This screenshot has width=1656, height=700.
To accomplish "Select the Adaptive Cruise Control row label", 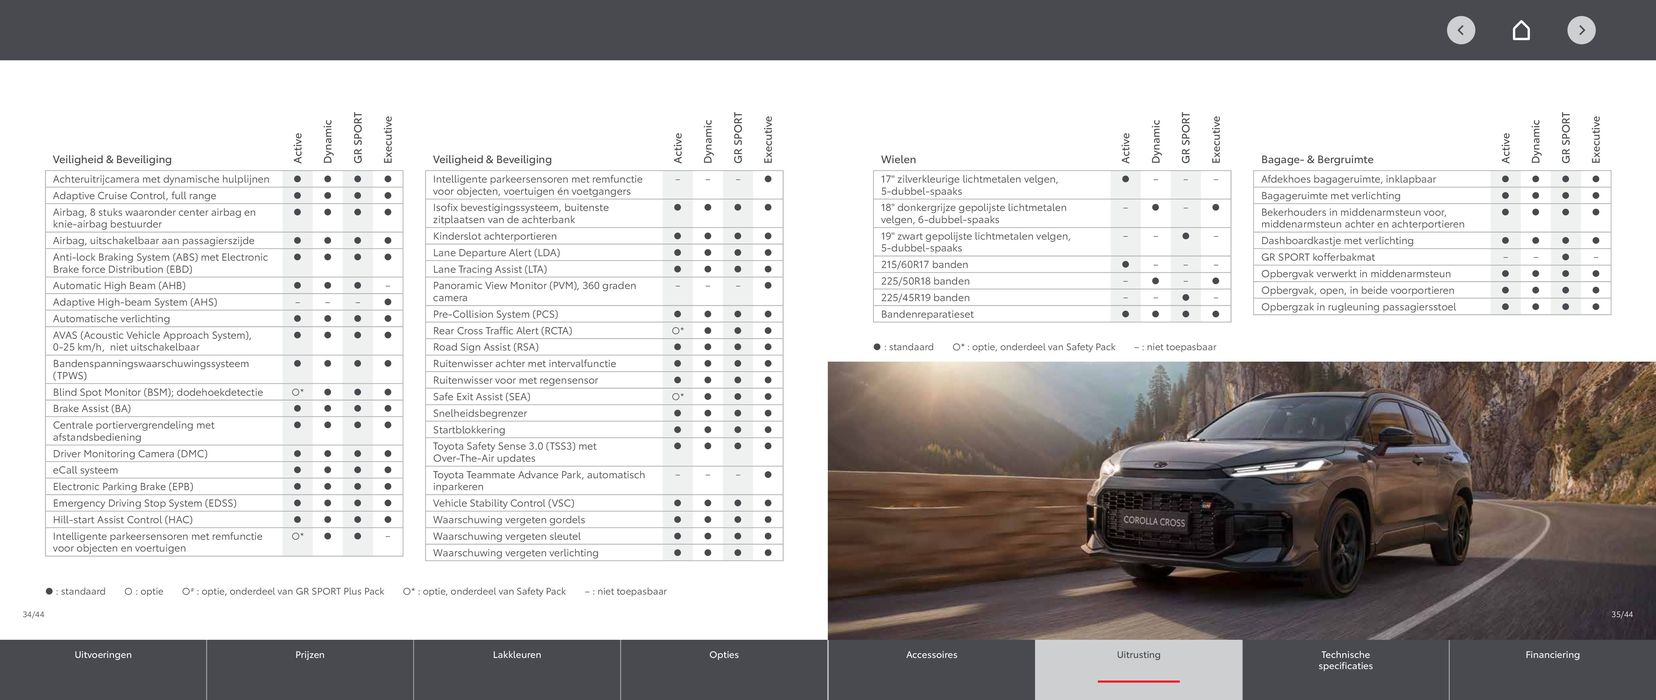I will (134, 196).
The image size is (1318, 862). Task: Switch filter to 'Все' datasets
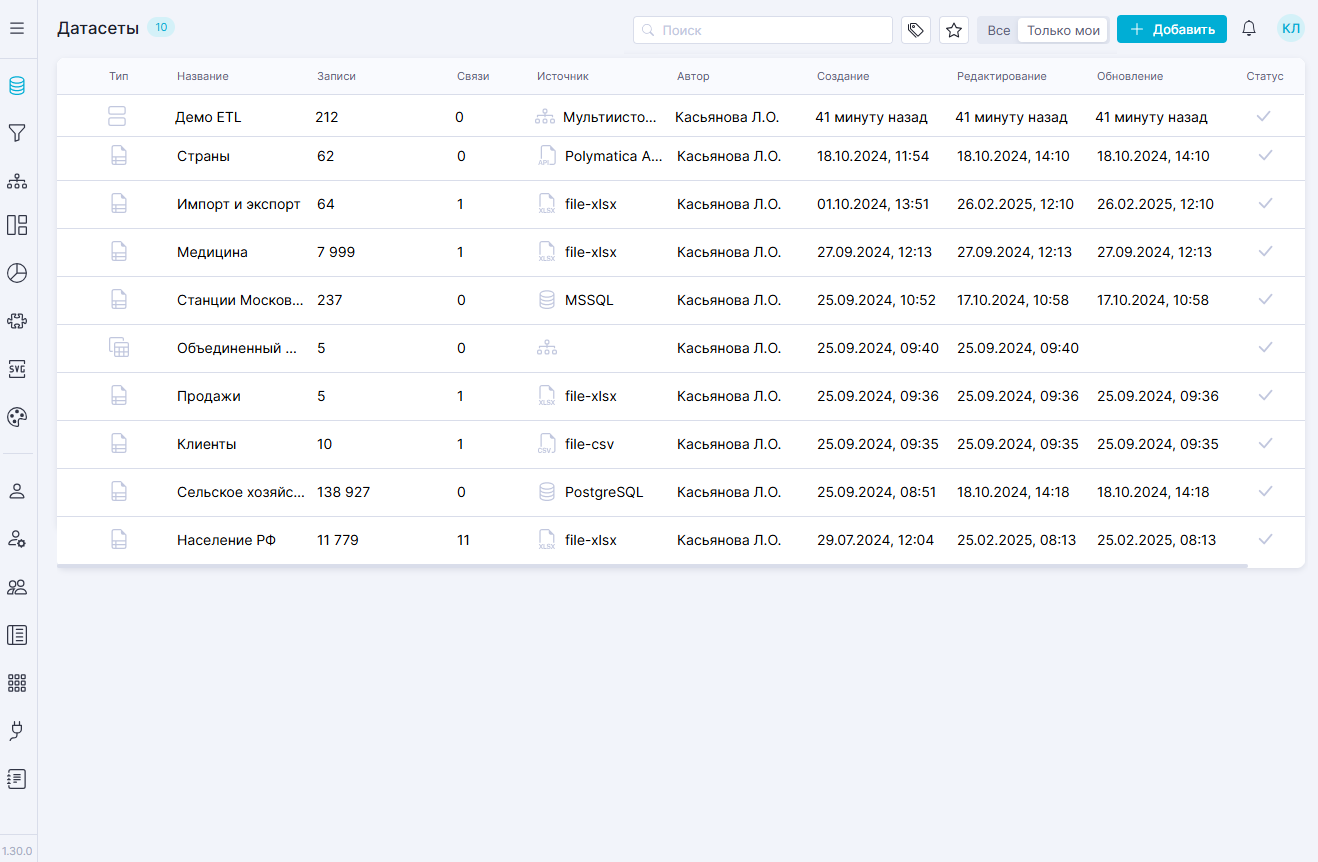[x=998, y=30]
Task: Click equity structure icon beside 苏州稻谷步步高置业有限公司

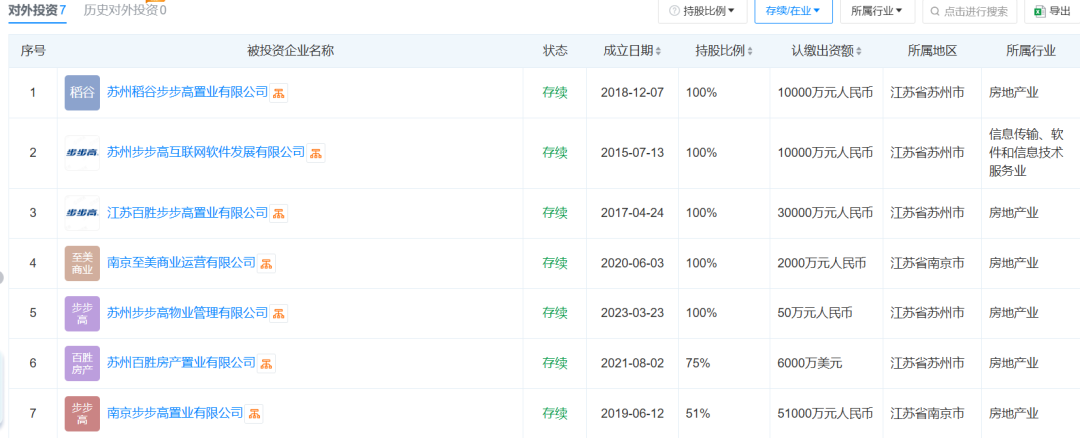Action: [280, 93]
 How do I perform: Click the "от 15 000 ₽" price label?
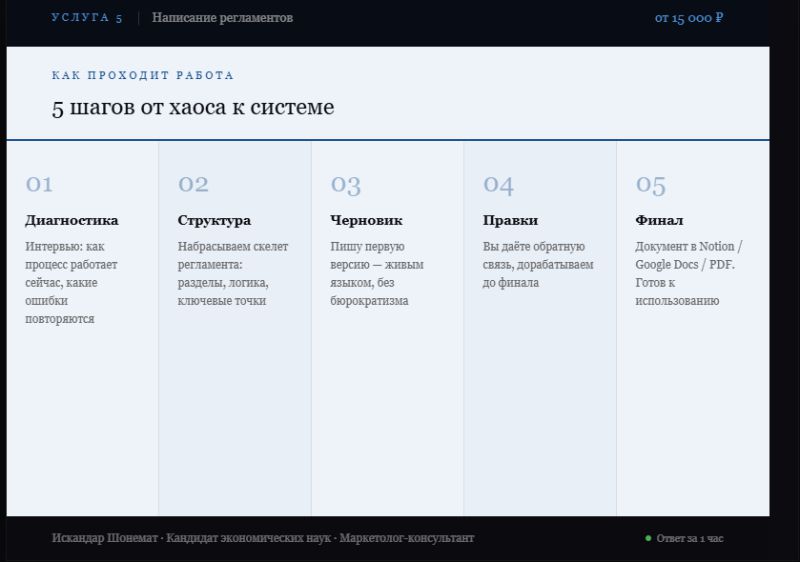[689, 18]
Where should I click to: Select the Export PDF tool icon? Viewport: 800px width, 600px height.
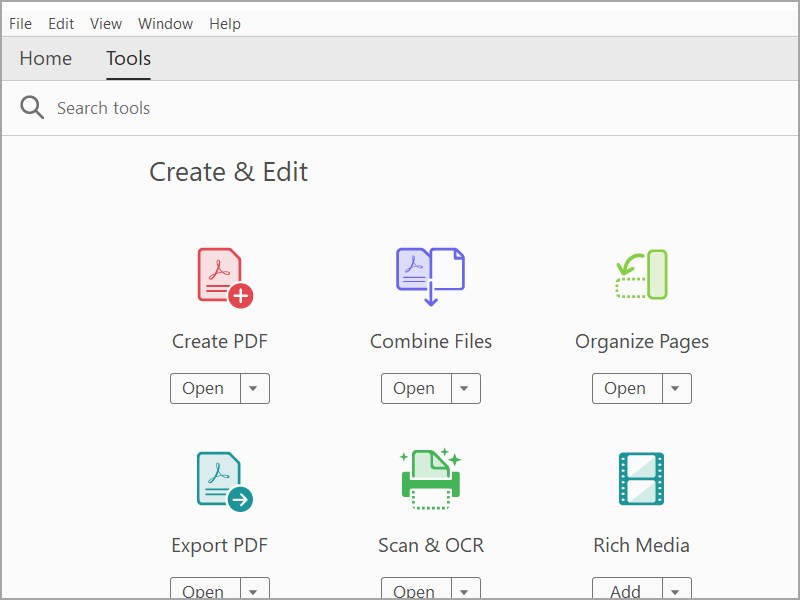coord(220,478)
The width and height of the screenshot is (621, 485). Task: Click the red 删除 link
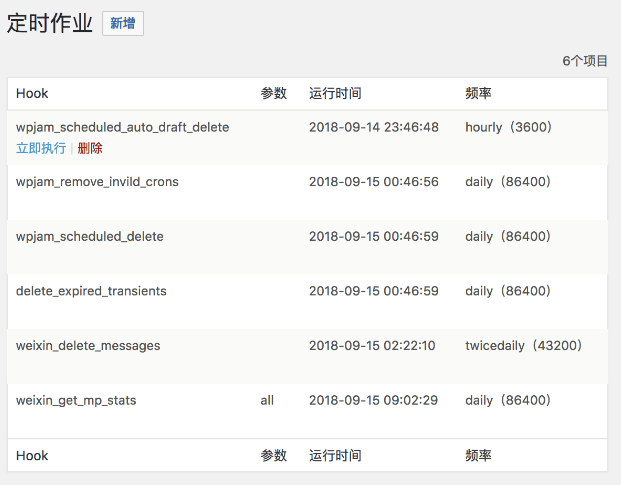[x=90, y=148]
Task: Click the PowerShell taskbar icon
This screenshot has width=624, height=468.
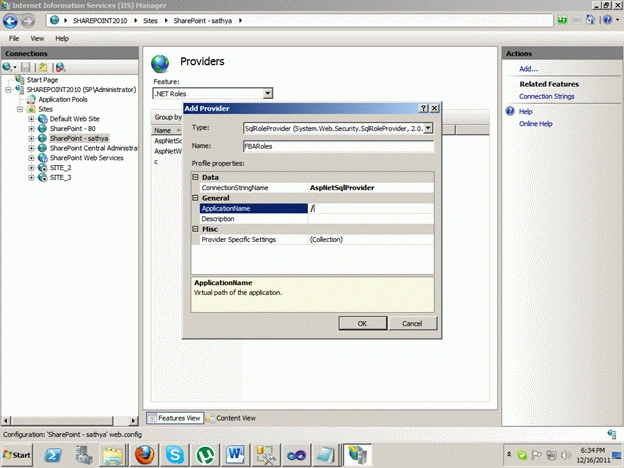Action: [x=53, y=455]
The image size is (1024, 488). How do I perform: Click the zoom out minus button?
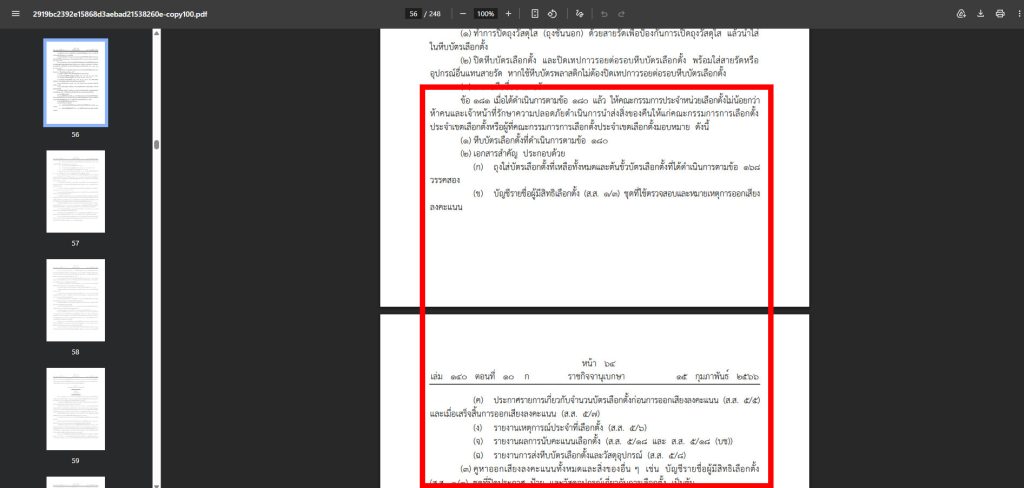coord(463,14)
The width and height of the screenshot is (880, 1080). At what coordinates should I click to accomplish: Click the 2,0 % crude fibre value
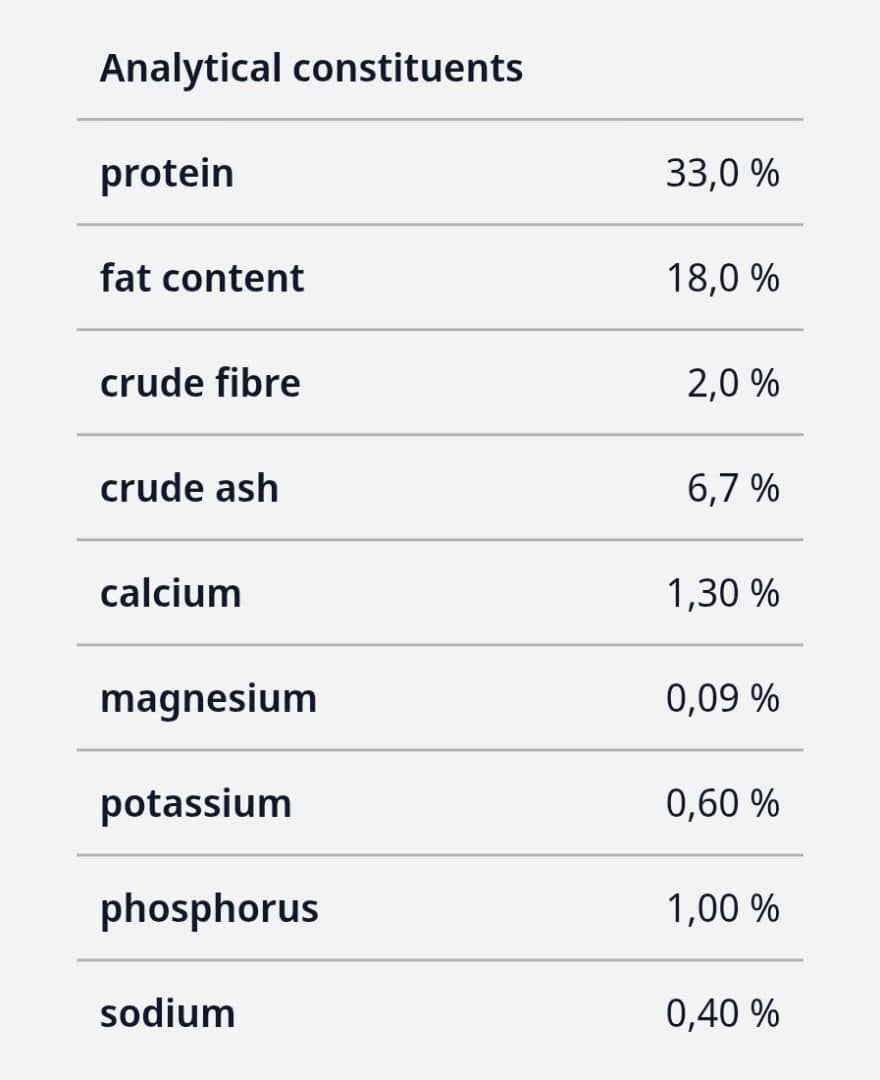tap(732, 383)
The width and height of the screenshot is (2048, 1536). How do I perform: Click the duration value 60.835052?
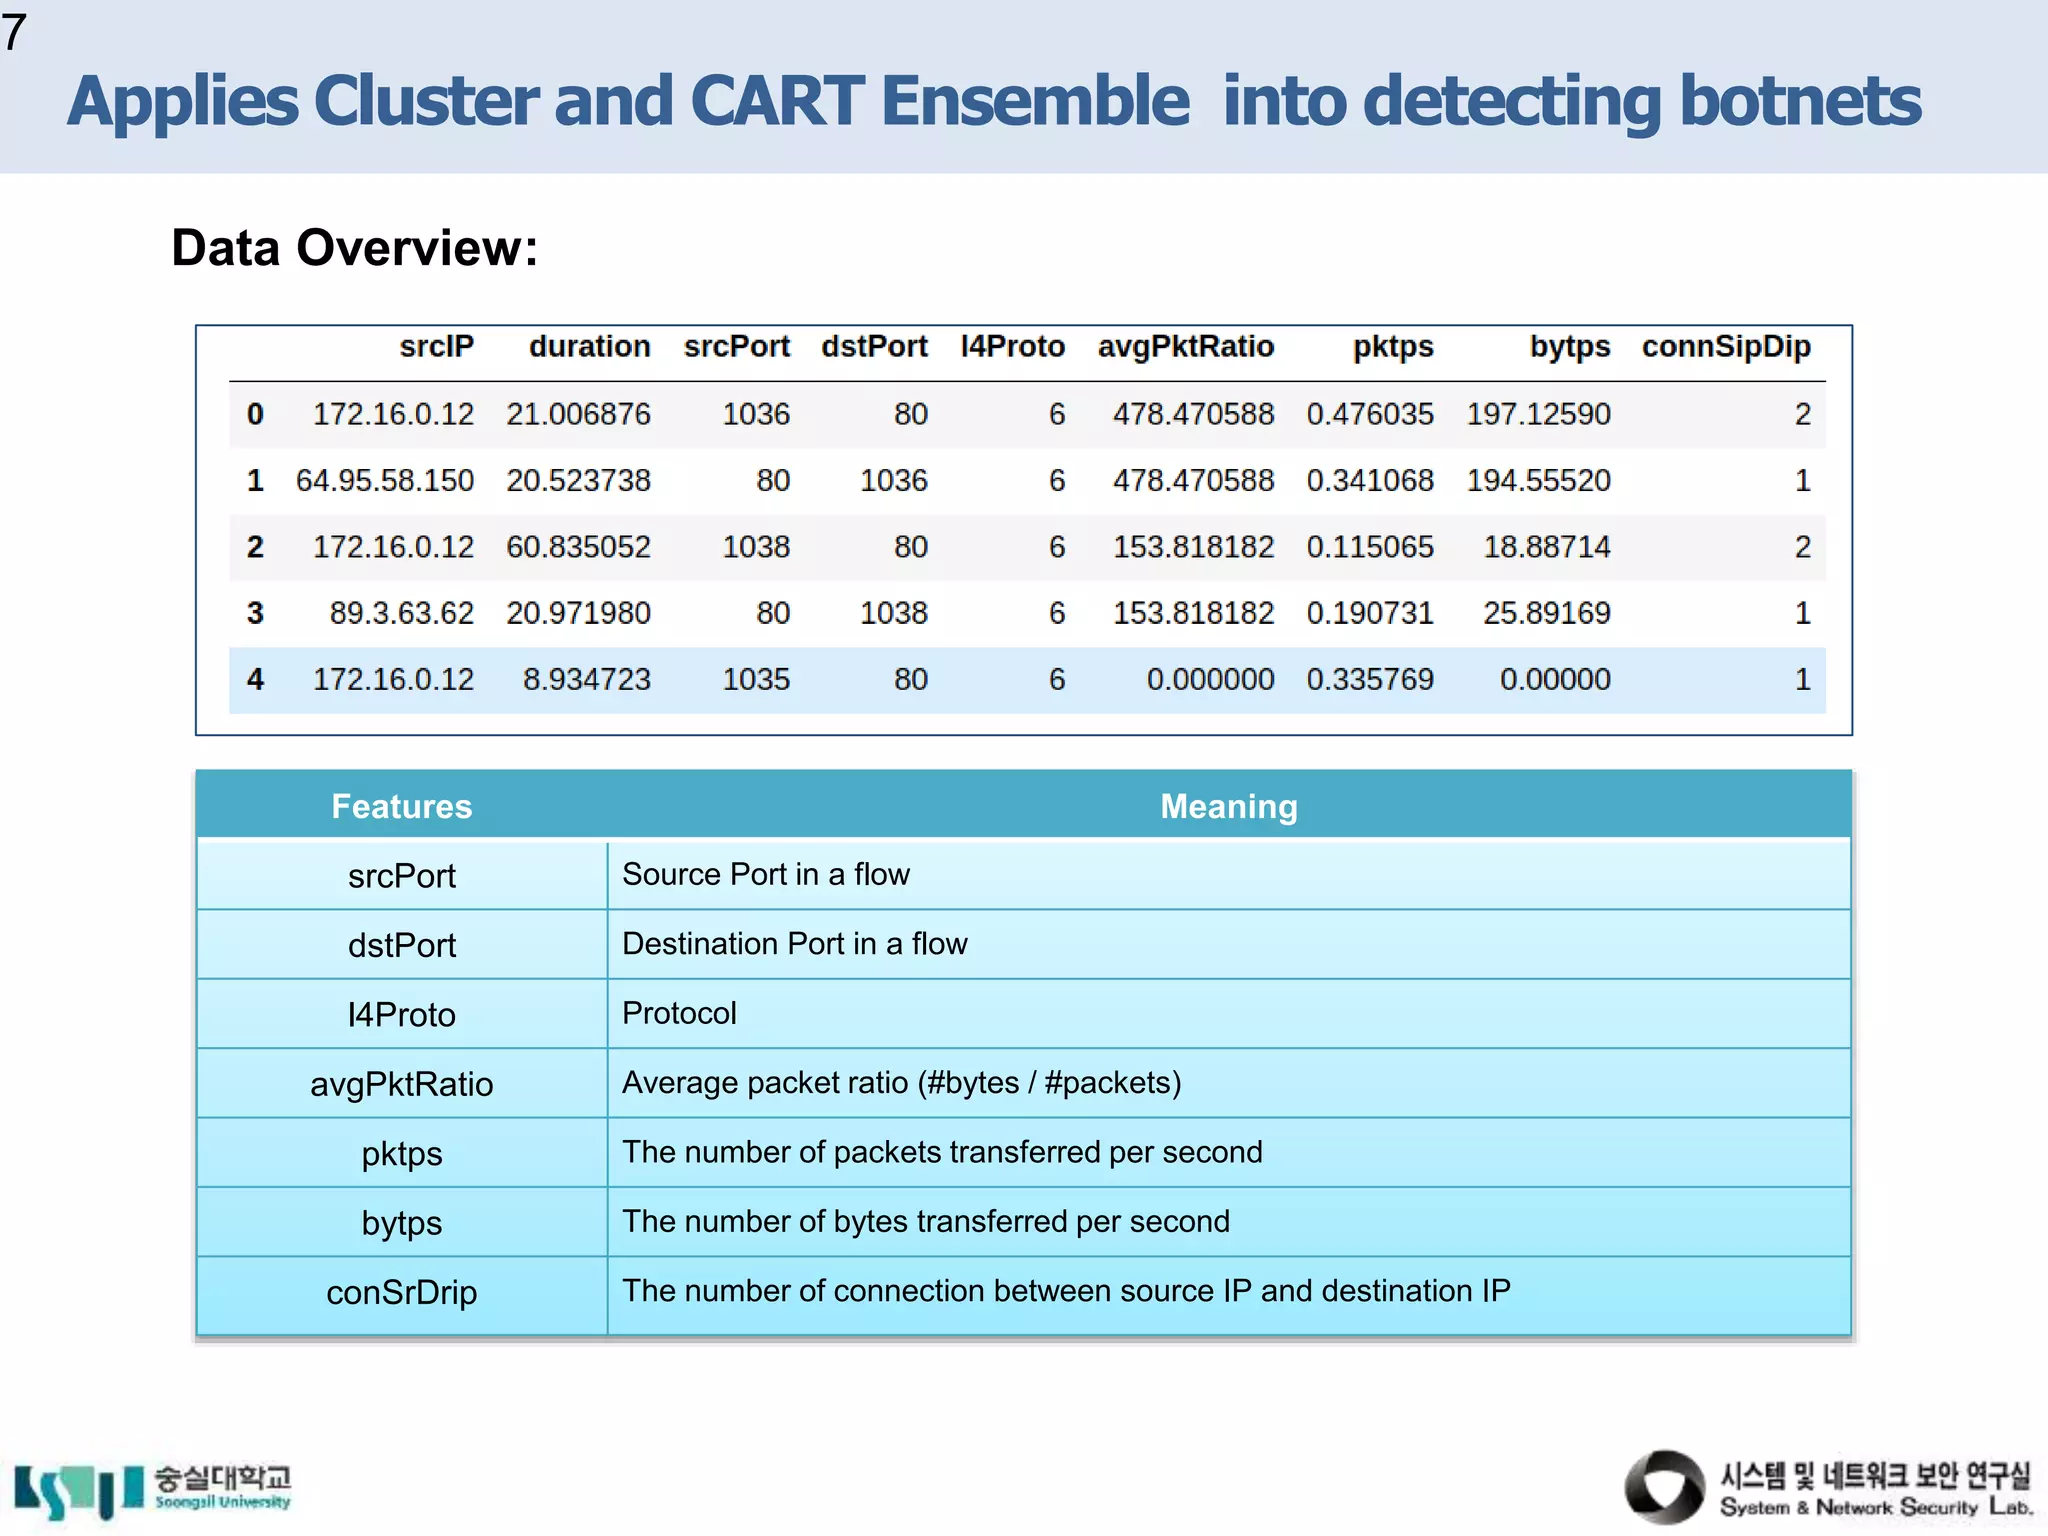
* * * *
YOUR GOAL: Rewrite everything from the line containing "The image size is (1024, 488)." down to the end of the records, replacing "screenshot" with "capture" and leaving all else unchanged. Omit the pictures from your answer.

THE ANSWER:
The image size is (1024, 488). How do I perform: Click the zoom out minus button?
coord(463,14)
The width and height of the capture is (880, 1080). At what coordinates should I click to accomplish: Click the 2,0 % crude fibre value
tap(732, 383)
The width and height of the capture is (2048, 1536). How do I perform: Click the duration value 60.835052?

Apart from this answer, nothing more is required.